(Problem statement): Only one stretch of lines is wanted: the line with "Click the (65%) percentage text" through the final line of the material. Restate it word for word, minus pictures.

Provided records section start

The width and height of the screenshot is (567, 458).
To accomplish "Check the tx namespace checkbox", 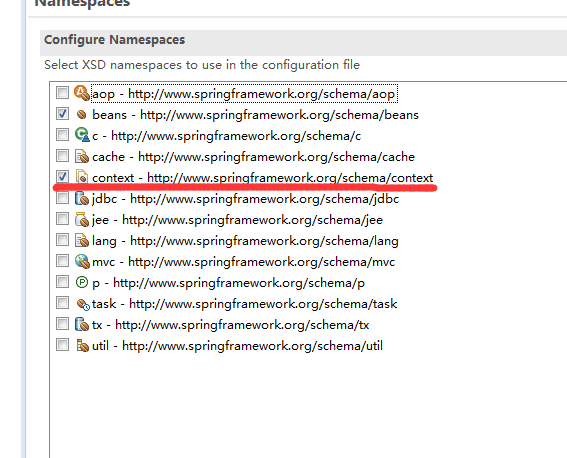I will pyautogui.click(x=63, y=324).
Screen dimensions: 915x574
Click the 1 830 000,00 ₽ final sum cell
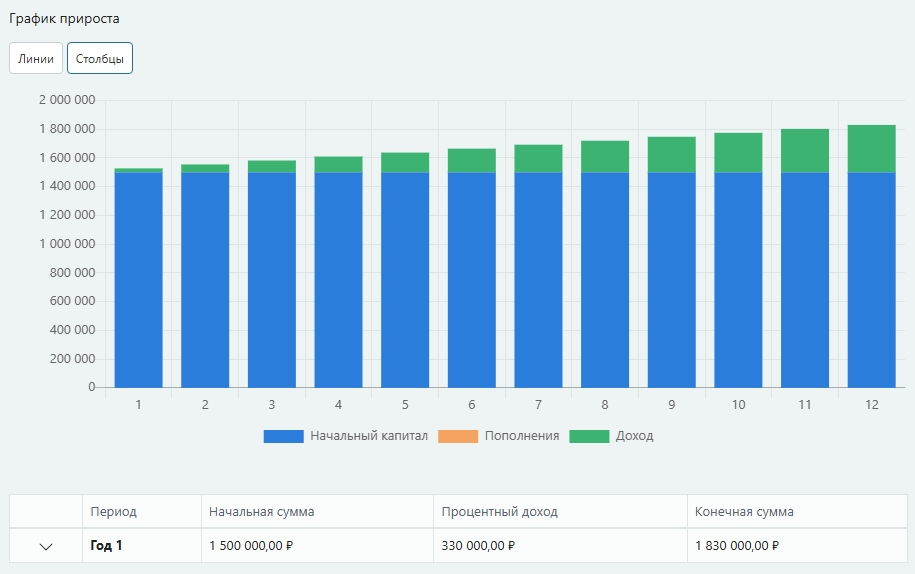pyautogui.click(x=736, y=546)
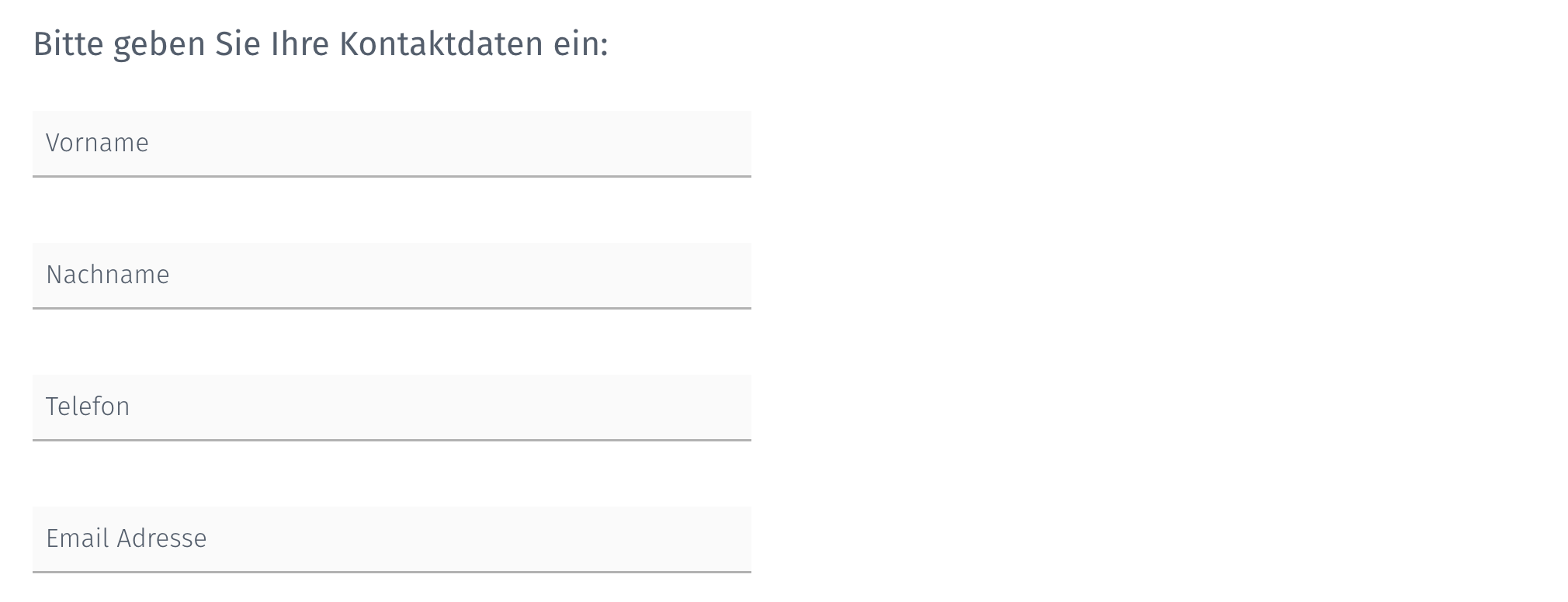Click the Email Adresse placeholder text
1568x602 pixels.
click(x=127, y=538)

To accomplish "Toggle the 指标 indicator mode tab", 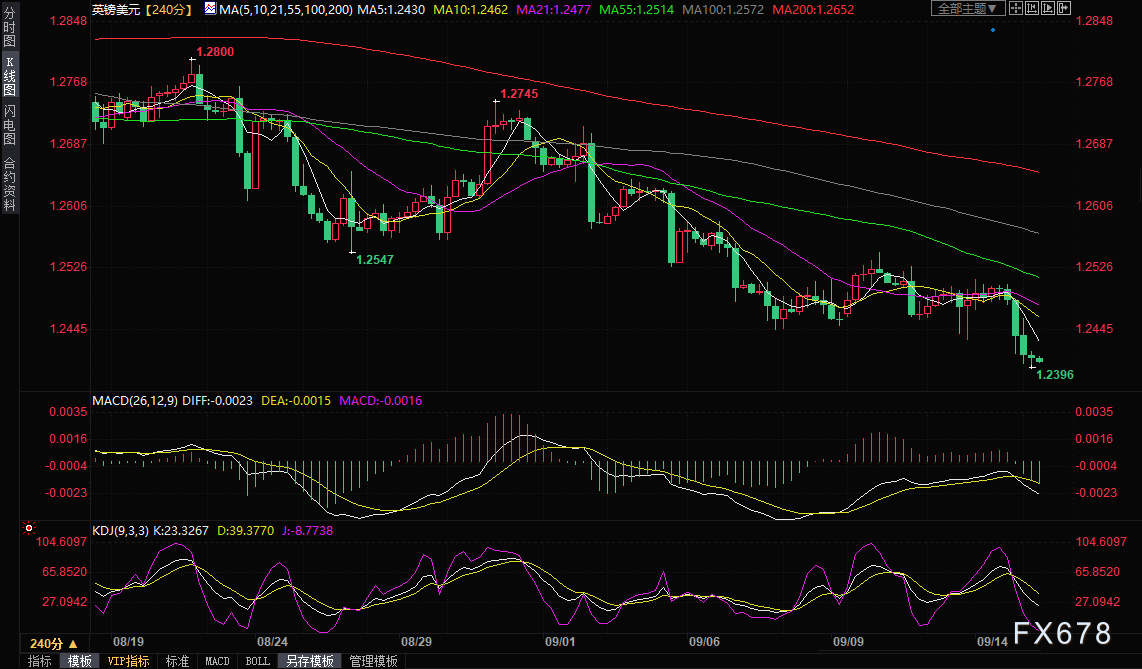I will click(40, 661).
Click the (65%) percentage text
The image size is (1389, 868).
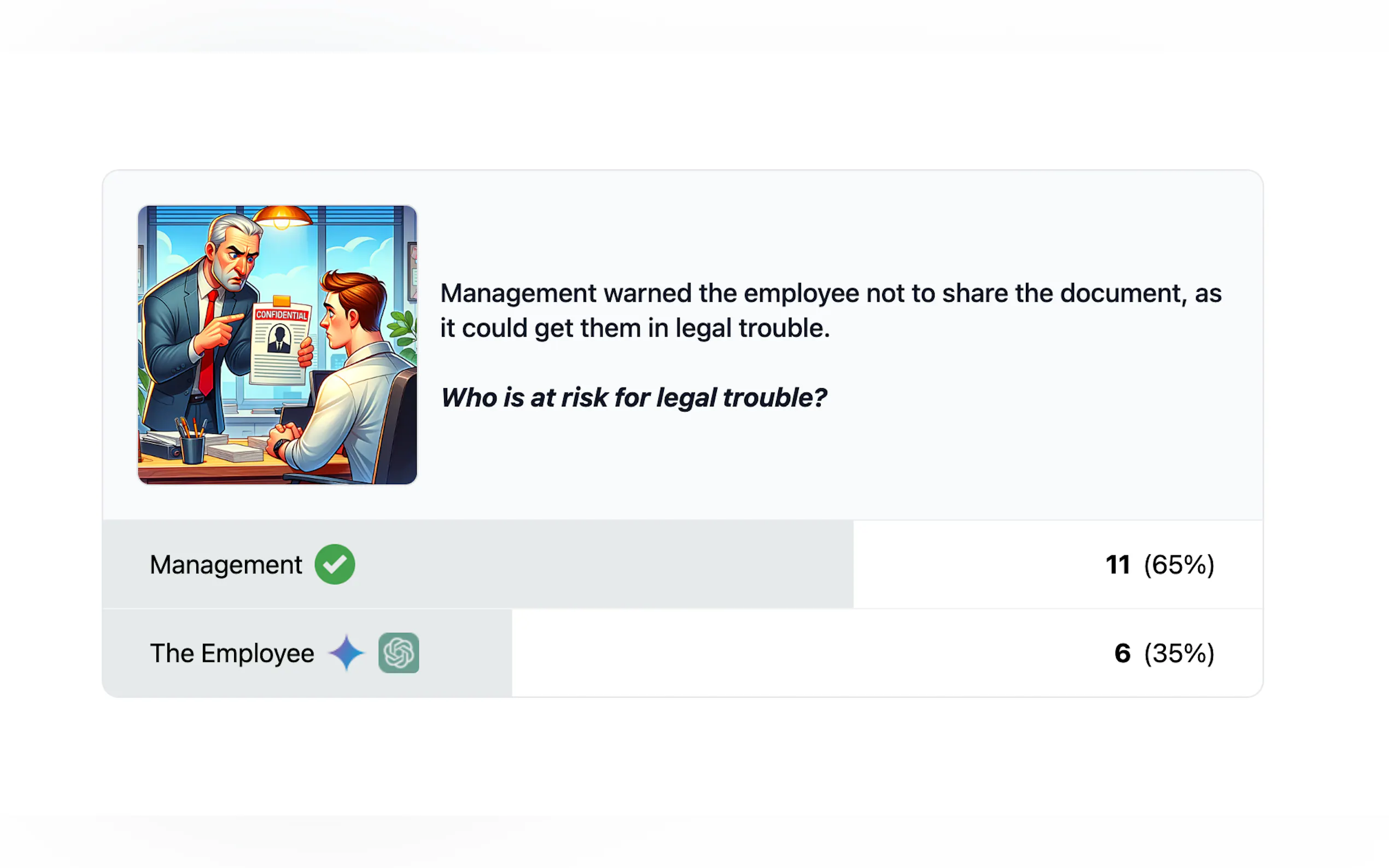(1179, 565)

Provided records section end

(Exercise output):
Click the (65%) percentage text
The image size is (1389, 868).
(1179, 565)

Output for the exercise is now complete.